In a new study, the team revealed that the use of fire to manage vegetation affected the forest composition in the region way more than climate change.
"I believe Native Americans were excellent vegetation managers and we can learn a lot from them about how to best manage forests of the U.S." stated.Marc Abrams, a professor of ecology and physiology.
Changing Forest Composition
Abrams, who is one of the authors of the study published in the journal Annals of Forest Science, has been studying the qualities of the forests in the eastern United States. He said that, for the past 2,000 years, the widespread use of fire has caused fire-adapted trees to dominate forests. However, as burning became less frequent, species such as oak and hickory start to be driven out.
To analyze the changes in forest composition, the researchers used the pollen and charcoal fossil records as well as tree-census studies from forests in eastern North American. They also looked at seven forest types in the north and central regions of the eastern United States.
They found that there was a significant decline in beech, pine, hemlock, and larches in the northernmost forests based on the present-day pollen and tree-survey data. Meanwhile, the same records revealed an increase in maple, poplar, ash, oak, and fir.

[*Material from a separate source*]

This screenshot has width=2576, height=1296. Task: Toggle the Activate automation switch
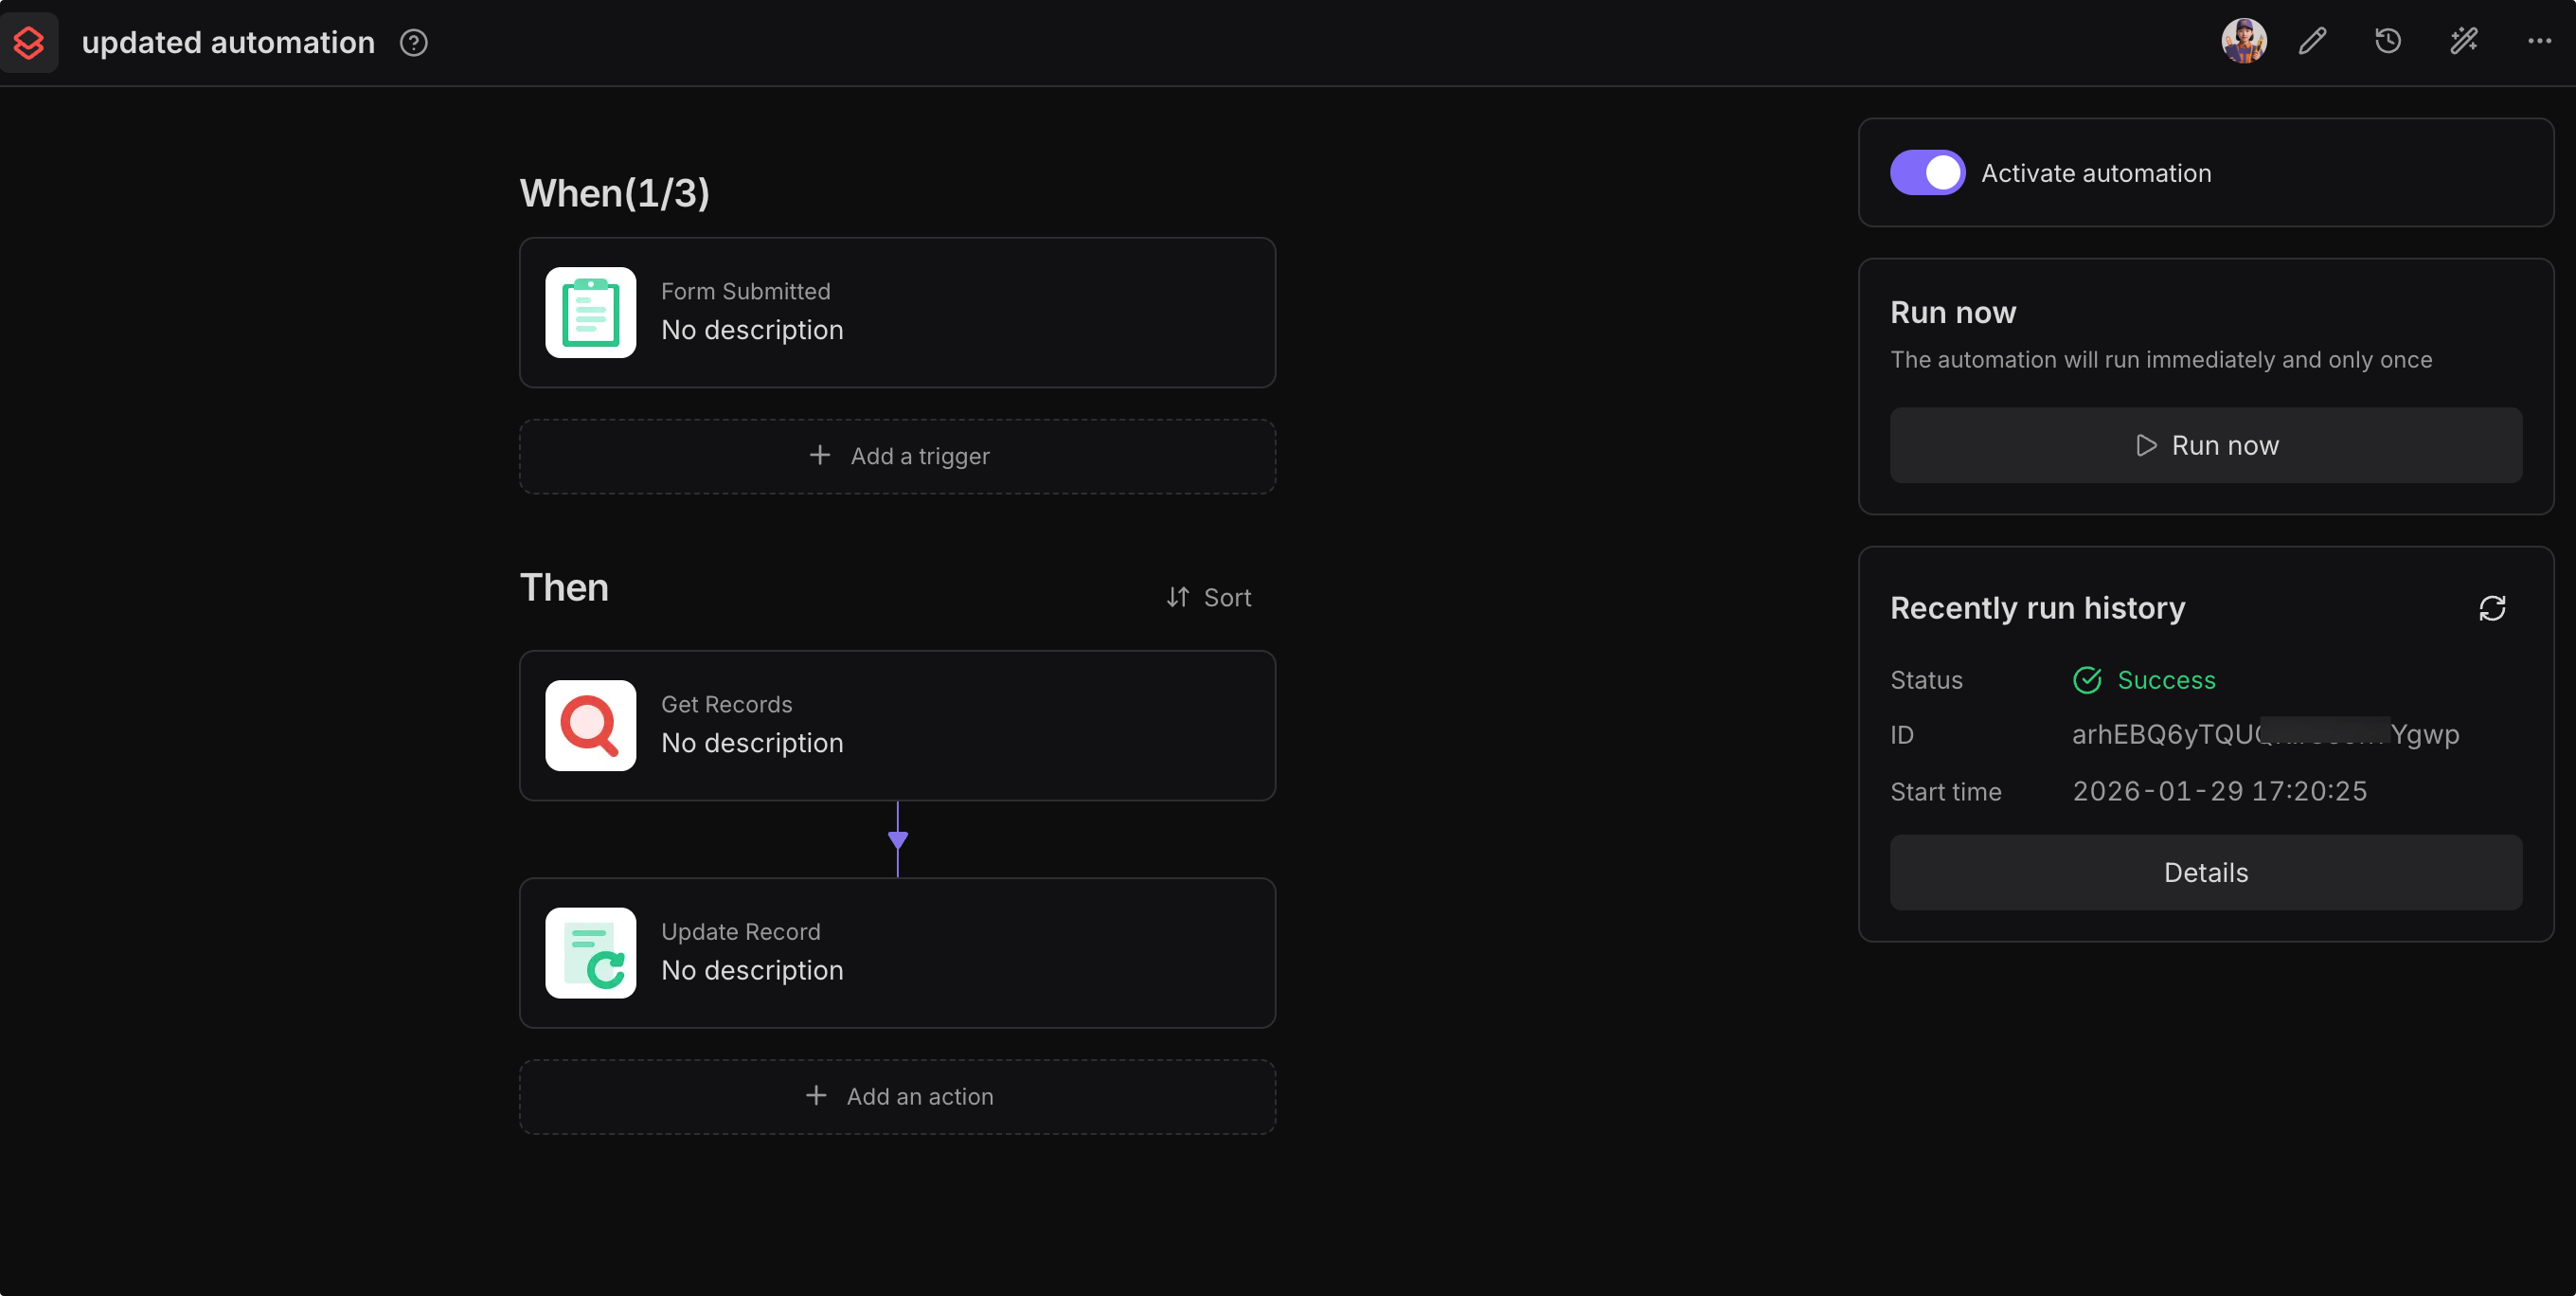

Forests in the south, on the other hand, saw the domination of oak and pine, while maple and birch lost ground.
The researcher noted, however, that the same could not be said about the condition of forests in the western United States. Because the east gets more precipitation that offsets the warming, the effects of climate change in the region are not as pronounced as in the west where more drought occurs.
Native American Forest Management
The researchers checked the human population data from the region in the last 2,000 years. They reported that after hundreds of years of steady burning, the activity escalated following the increase of population with the arrival of the European settlement. Then, in the 1940s, the use of fire was mostly shut down across the county.
Abrams stated that the study proves that there is something to be learned from Native Americans. They knew that to regrow plants that give them food, they had to burn forest understory regularly.
He noted that there were abrupt shifts from a moderate amount of burning to too much burning and then to almost zero burning in the past 2,000 years.
"Modern forests are dominated by tree species that are increasingly cool-adapted, shade-tolerant, drought-intolerant pyrophobes — trees that are reduced when exposed to repeated forest burning," explained Abrams. "Species such as oak are largely promoted by low-to moderate-level forest fires. Furthermore, this change in forest composition is making eastern forests more vulnerable to future fire and drought."